In other words: who, besides the voters, will be on Mamdani’s side?  That’s the paradox of democracy New York-style: an acid political culture despite an overwhelming (six-to-one) democratic majority, a good portion of whom have been driven to the left by the failures of centrist municipal policies; and the centrist if not conservative (or in some cases reactionary) institutions that largely control the city. 

All this speculation makes for good sport – but only if one ignores more significant concerns. One is the fact that New York, like all American cities, has very real problems.  One is affordability – including housing, food, childcare and public transportation. (Mamdani want’s free buses and city-owned grocery stores. Neither idea sounds outlandish.) Improving mass transit and overall livability are among the other big questions – and reining in the greed of developers.  Another is homelessness – a problem most of all for the unhoused and those who care about them, but also for all those who don’t want to have to step over homeless people on the streets and subway stairs. 

Only slightly lower down on my rage agenda is the problem of navigating the city as a pedestrian amid unlawful drivers and delivery bikes. And my solution for the latter is a relatively simple one in two parts: first, regulate the bikes so they are lighted, stay off the sidewalks, and obey all traffic rules; second, ensure that delivery personnel are paid a living wage, funded by a surcharge – whatever it takes – on the people, like me, who order food for delivery.

The other morality play that is moving from the hinterlands (as we like to call them) to Broadway is the fierce national battle between progressive cities like New York and a far right, if not downright fascist, presidential administration.

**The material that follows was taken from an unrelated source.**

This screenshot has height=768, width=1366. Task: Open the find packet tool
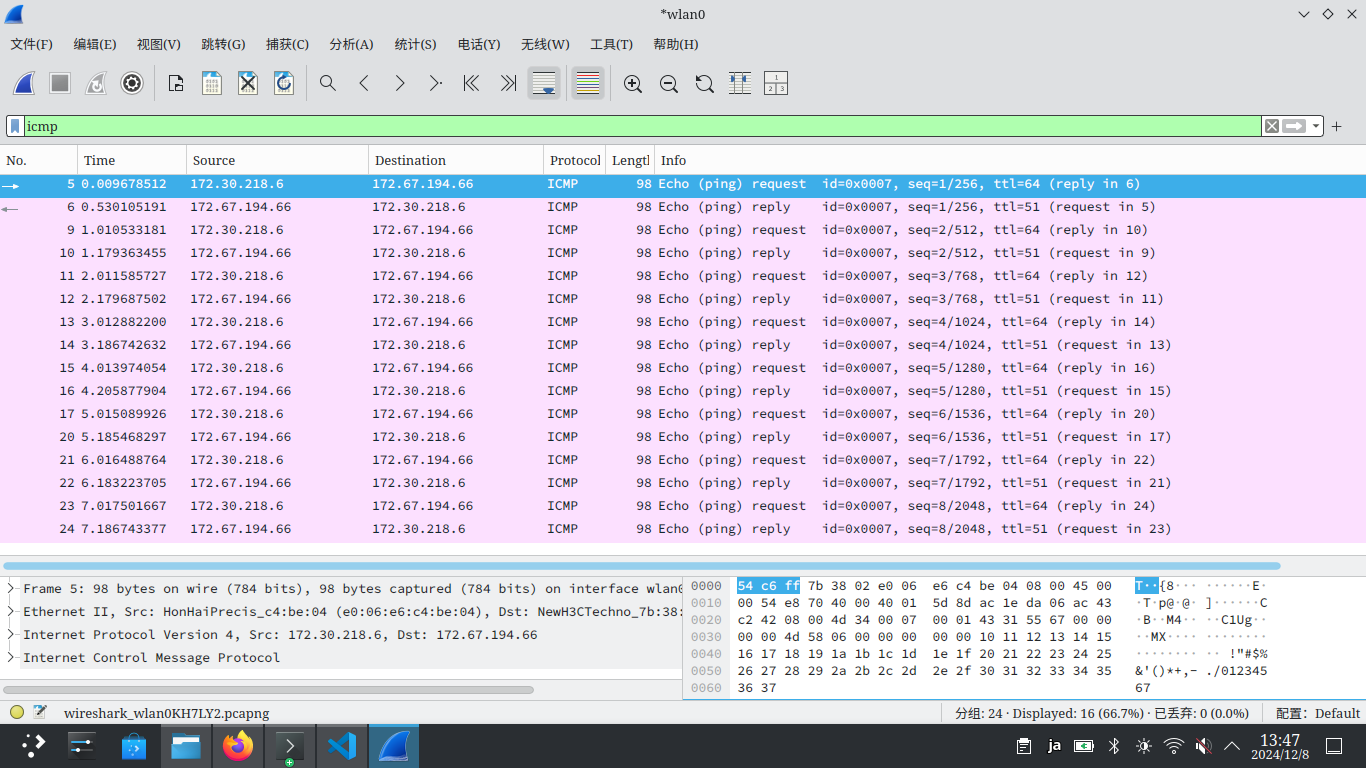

Trump, who inhabits the Queens of the 1950s,  has already identified Mamdani as a “communist lunatic”; more vicious names await to further degrade, if that is even possible, our shared discourse. 

I’m not an inveterate city-watcher. But I’m a proud partisan and a biased New Yorker, prejudiced in favor of quality-of-life for the many over luxury for the relative few. Yes, I was born, raised, and live in New York, and I care about it. Yet I find living here a high-cost-high-reward proposition, a choice that in my case was prompted mostly by the forces of accident and inertia, and the homegrown snobbery that is hard to escape once one has spent a few decades in the Big Apple. Nearly all of my friends are from Elsewhere. And while I can afford many of the city’s treasures (and find others contemptible) I’m acutely aware of the psychic cost, a kind of smog layer of neurosis that we natives, more than adoptive New Yorkers, are prone to.  (Many of us like to delude ourselves about how great New York is and talk it up as if we’re trying to convince ourselves. But I know from a few authentic cases that is possible to truly love the place.) 

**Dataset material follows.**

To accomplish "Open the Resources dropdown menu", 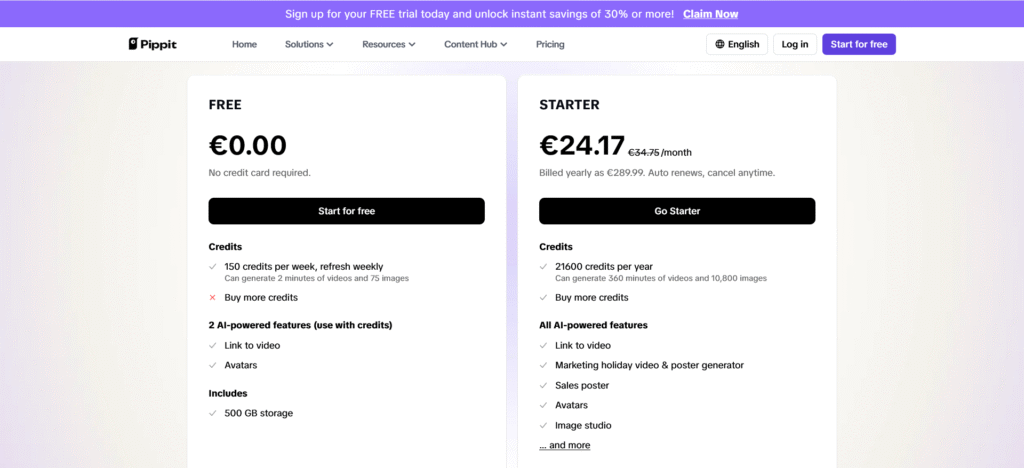I will [x=388, y=44].
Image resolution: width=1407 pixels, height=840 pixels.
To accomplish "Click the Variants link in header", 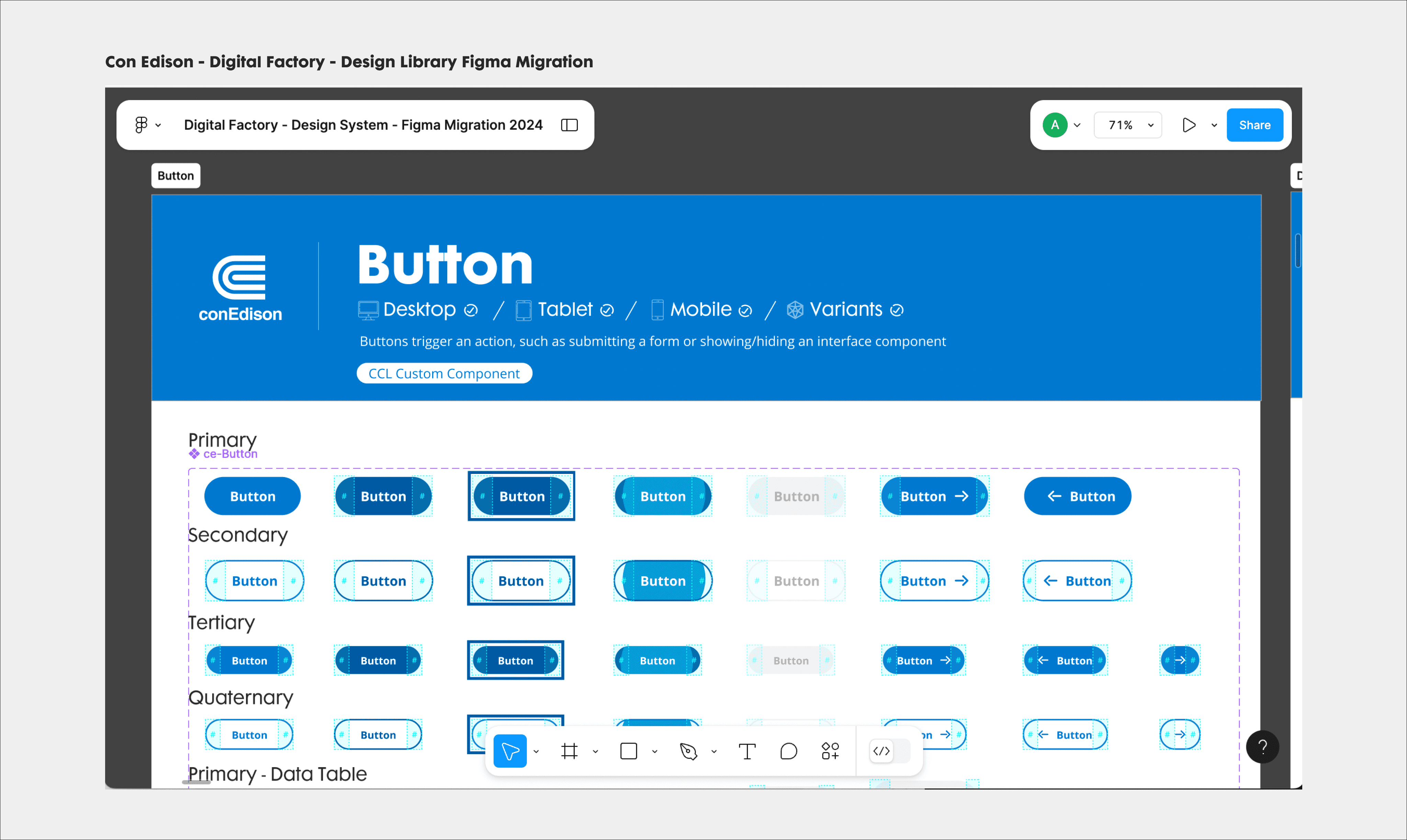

The city is indeed much cleaner and safer than when I grew up here. It may also be crueler, more irrational, and in general harder to live in. We’ve had our share of thuggish leaders, as well as brilliant, entitled princelings with problematic zippers. (Mamdani is neither.) 

But don’t kid yourself: what happens in New York affects the entire country. Its destiny is America’s. Out of the political savagery about to descend upon our five boroughs will come either a better nation, or one very much degraded and diminished. (Oops, that’s already happened.) 

Maybe I should run for mayor on the slogan “Regulate Delivery Bikes and Pay Their Drivers a Fair Wage by Surcharging People Like Me.” On second thought, never mind. I’d miss too many Met games.